Angelou places both Vivian and even herself within the tradition of black women with strong characters and honorable survival mechanisms. Angelou says she often hears people react to the formidable character of black women in America as if they are surprised or offended. This, in turn, surprises Angelou. She feels that black women must struggle so much to survive that, when they do, their formidable character is predictable. She goes on to say that this inevitable strength of character should be respected if not accepted with enthusiasm. Maya demonstrates that the universal struggles of adolescence combine with the stresses of race and gender to make black women’s struggles all the more challenging.

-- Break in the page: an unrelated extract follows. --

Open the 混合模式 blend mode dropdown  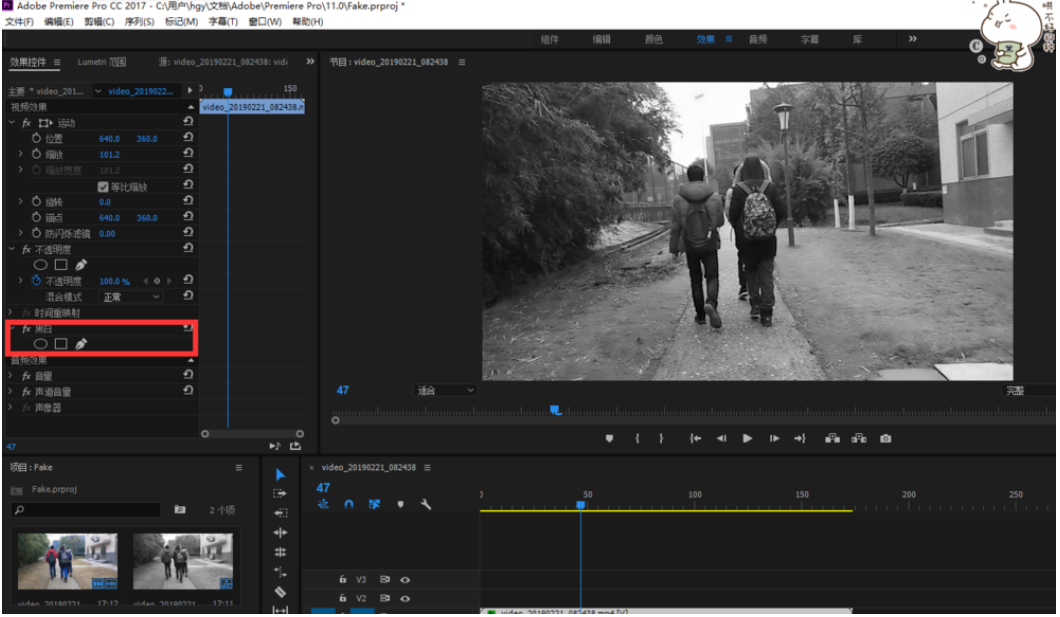pyautogui.click(x=130, y=297)
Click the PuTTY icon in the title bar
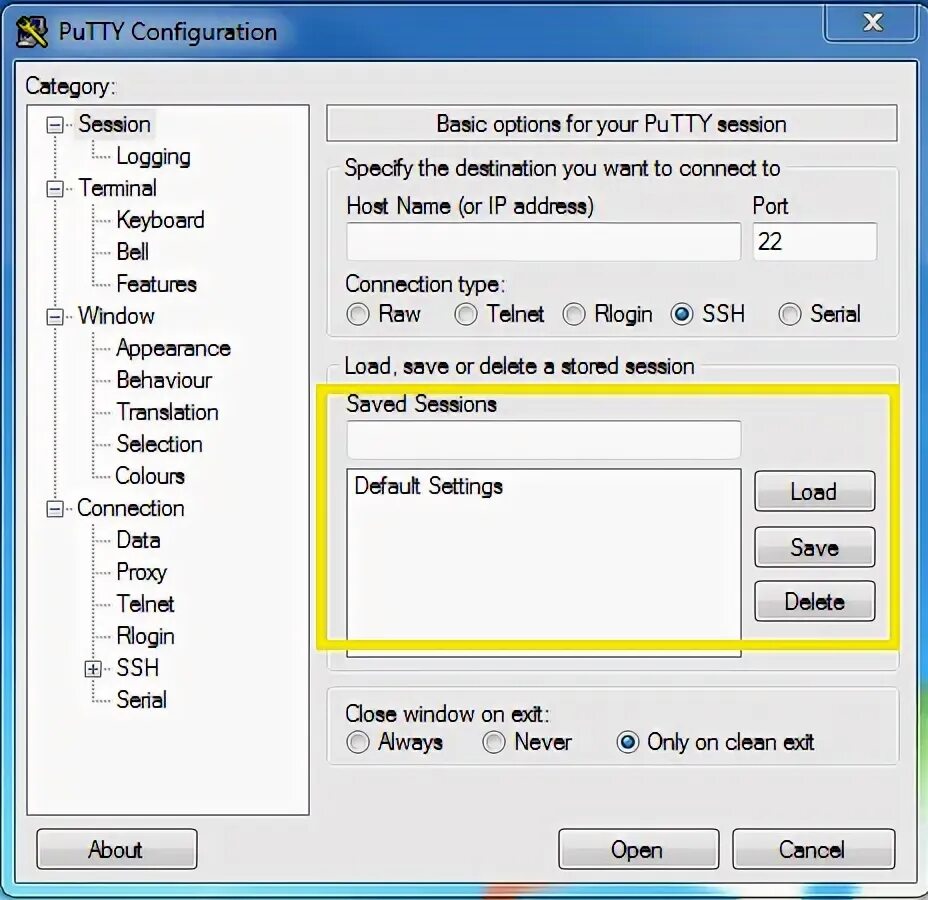Viewport: 928px width, 900px height. coord(34,29)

Even if one is unacquainted with Angelou’s poem of the same name, the title of I Know Why the Caged Bird Sings seems particularly apt given the subject matter of the book. Maya compares herself, her black female role models, and even her entire race to the bird who is locked in a cage but nevertheless sings. Maya implies that by reading her autobiography, the reader will come to understand why the bird sings despite being locked up in a cage. At the same time, the title implies the possibility that the reason why the caged bird sings could be a secret, one that Maya holds close inside her, away from the tampering, meddling forces of the prison master. We can guess why the bird sings—perhaps to break free, perhaps to provide solace to itself, perhaps because its voice is its only means of action or communication, or perhaps because the bird feels joy knowing something others do not. Maya’s widely varied and insightful depiction of the African-American struggle affords many possible reasons.